The president officially supports same-sex civil unions, but not gay marriage. So why is his administration abandoning the federal gay-marriage ban?

In 2009 activists urged Obama to live up to campaign promises made to the LGBT community; the administration announced yesterday it will no longer defend the federal gay-marriage ban in court
(Image credit: Getty)

President Obama shook up the debate on gay marriage Wednesday when his Justice Department announced that it will no longer defend a key part of the 1996 Defense of Marriage Act (DOMA) in court.
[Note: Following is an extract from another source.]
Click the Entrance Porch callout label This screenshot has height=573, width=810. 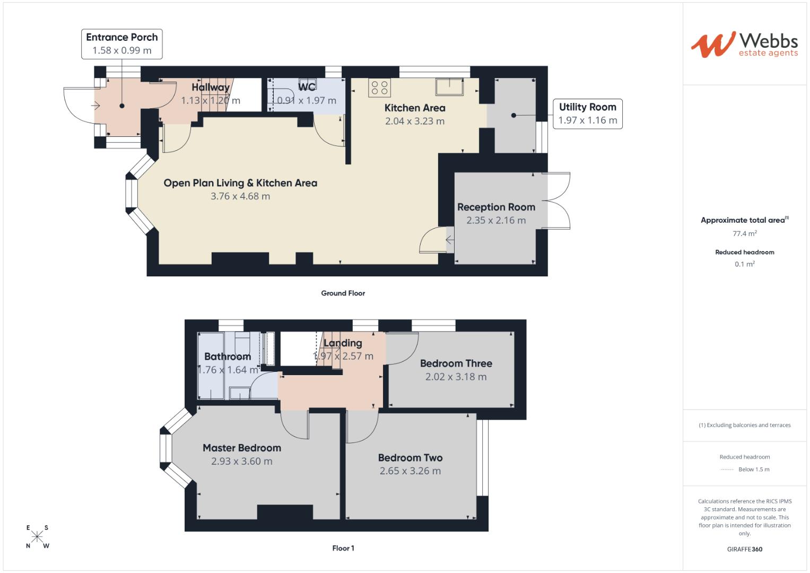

The administration will still enforce the federal ban on gay marriage, until Congress acts or the courts offer a "definitive verdict." But declaring that he thinks the gay-marriage ban is unconstitutional is a big legal shift for Obama, who once taught constitutional law. Since Obama is on record as favoring same-sex civil unions but opposing gay marriage, is this a personal shift, too? (Watch White House spokesman Jay Carney announce Obama is "grappling" with the issue)

Obama is finally coming out on gay marriage: "Did anyone on any part of the political spectrum ever actually believe that Obama opposed gay marriage?" asks Stanley Kurtz in National Review. Of course not. Obama's "centrist mask is slipping." How much longer can he continue resisting "full disclosure of his leftist political allegiances"?